What Deltarune's Dark Worlds and SCP-3930 Say About Reality and Fiction:
The way Deltarune's Dark Worlds function as living reflections generated by your mind when it's subjected to darkness so dark it becomes anti-light reminds me a lot of SCP-3930: The Pattern Screamer, and I think comparing the two provides some interesting insights:
SCP-3930 is described as a small gap in reality located in the Russian countryside, within which literally nothing exists. Since your brain can't comprehend non-existence, it uses the same pattern-recognition tricks it uses to see faces where none exist to fill in this gap with what it THINKS should be there, meaning when you look at the gap all you see is regular Russian wilderness that appears no different from the area surrounding it. The Dark Worlds work in a similar way, being created by your mind's misinterpretation of a mundane space when perceiving it through anti-light.

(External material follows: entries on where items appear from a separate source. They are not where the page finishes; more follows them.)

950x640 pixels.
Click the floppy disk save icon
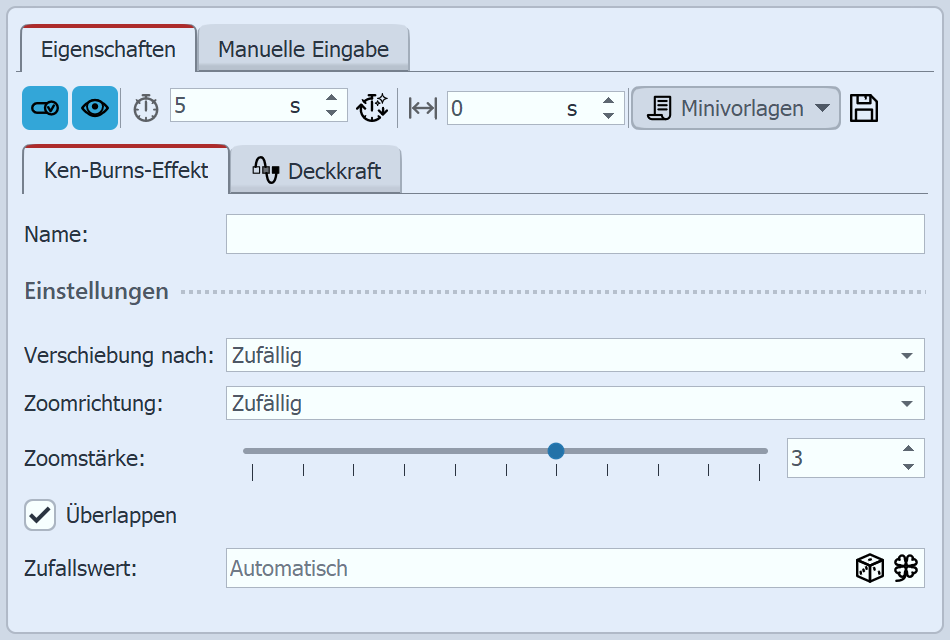[x=864, y=108]
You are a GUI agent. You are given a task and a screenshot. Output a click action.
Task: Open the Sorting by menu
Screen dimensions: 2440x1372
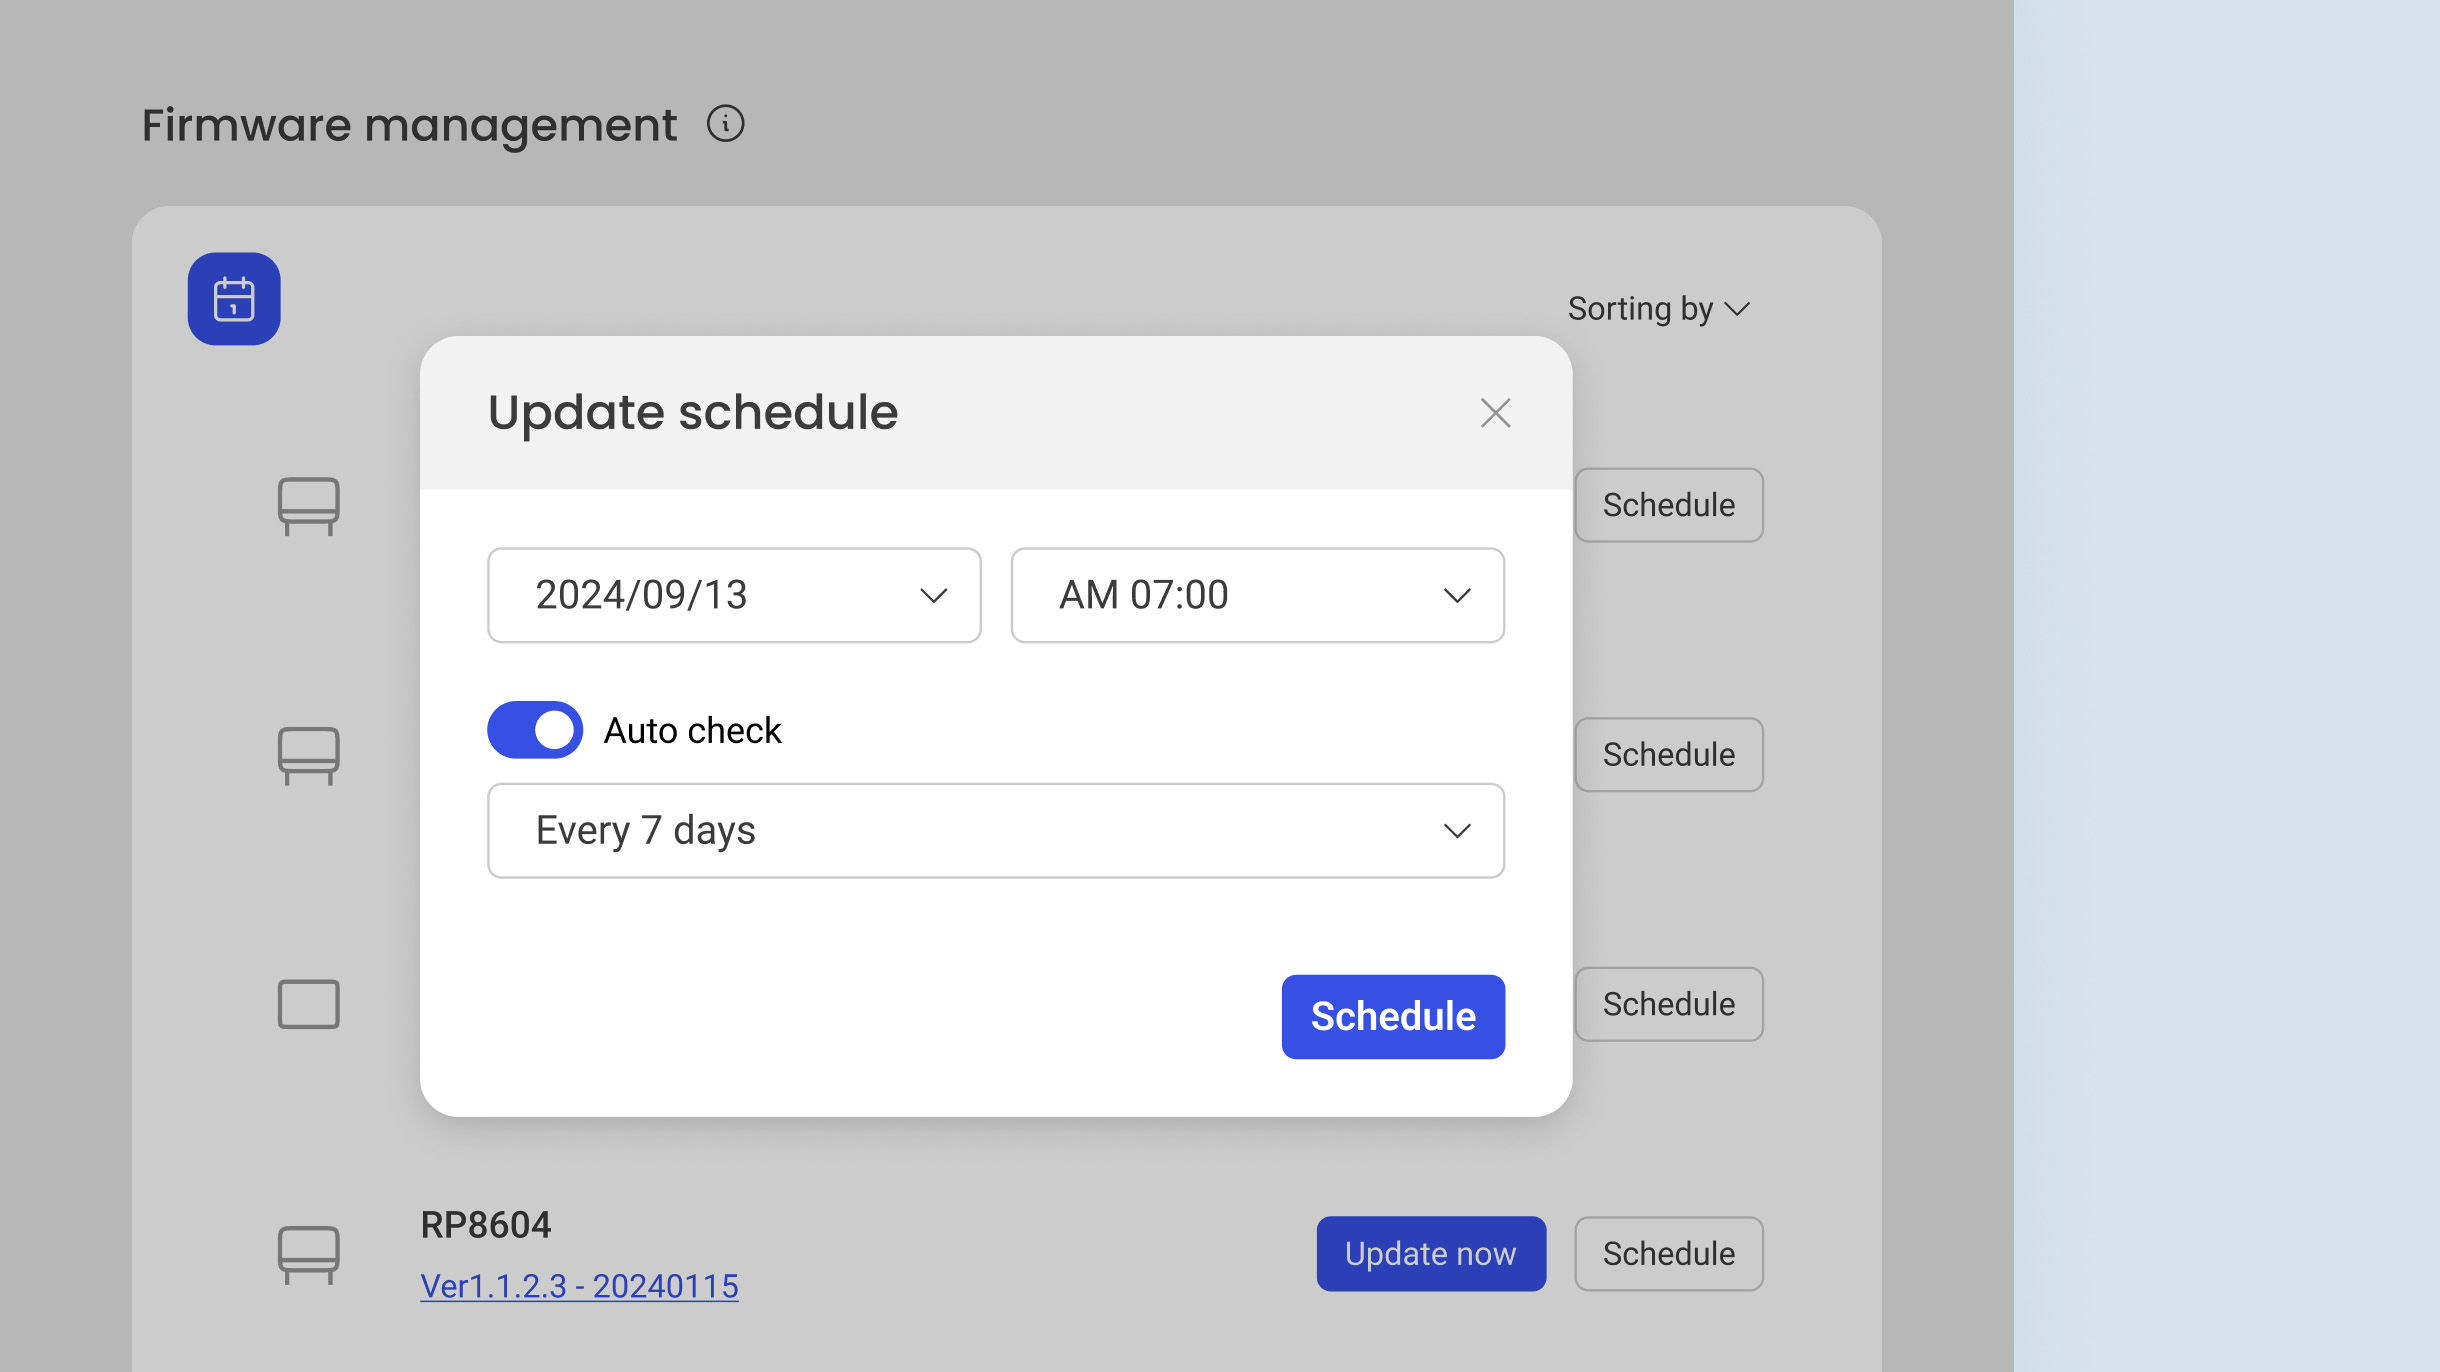click(x=1657, y=309)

Like with the Dark Worlds' darkners, SCP-3930's mental projection effect can even create imaginary consciousnesses, since if you watch someone step into the gap, your mind adds them to its projection of what should be there even though in reality that person has ceased to exist. This results in a fascinating "exploration" log for the SCP, in which the "explorer" sent in to the gap gradually realizes they don't actually exist any more, and are just a projection of the researchers' minds speaking over a live radio. When this radio's frequency momentarily gets interrupted by another broadcast, the pattern is broken and takes the explorer's voice with it, leaving the researchers to realize they'd been talking to empty static the whole time. The Darkners (and Lightners in a meta sense) work the same way. They're imaginary entities that are brought to life within the minds of higher beings. Turn the lights back on or stop playing the game, and those imaginary projections return to our minds.
I think perhaps the point of Deltarune's story is going to be that just because these worlds are imaginary doesn't mean they aren't in some way "real," so-long as you're willing to continue creating them within your head. After all: the thing we call reality is already a controlled hallucination authored by our brains, and as far as your perception is concerned, the only difference between real people and a game's NPCs is the depth of interaction you can have with one compared to the other. Hell, I bet many of you are kinder to NPCs in games than you are to strangers online.
This idea of "realness" is further explored in Undertale's Genocide Route and Deltarune's Weird Route from another direction. The Genocide Route uses its mindless grinding to make the player gradually turn their brain off and stop seeing its characters as "real" until they're no different than the game's soulless antagonist. The process intentionally ruins the game within one's mind by permanently breaking its sense of "realness," while also serving as a good simulation of how people become desensitized to their own actions in real life. Deltarune's The Weird Route meanwhile goes in the opposite direction: instead of game-ifying the player's actions until their weight is lost, it has them commit acts of manipulation and abuse which feel so real that it becomes deeply uncomfortable, even though the victims of their actions don't actually exist. Sure, most people will still DO it, but the feelings of reluctance and guilt suggest that on some level we ARE perceiving our actions as amoral, which would only make sense if on some level we considered this imaginary world to be real.
You can tell us nothing's there, but we can't stop our minds from filling in those gaps, even if it means having one-sided conversations with someone that doesn't exist.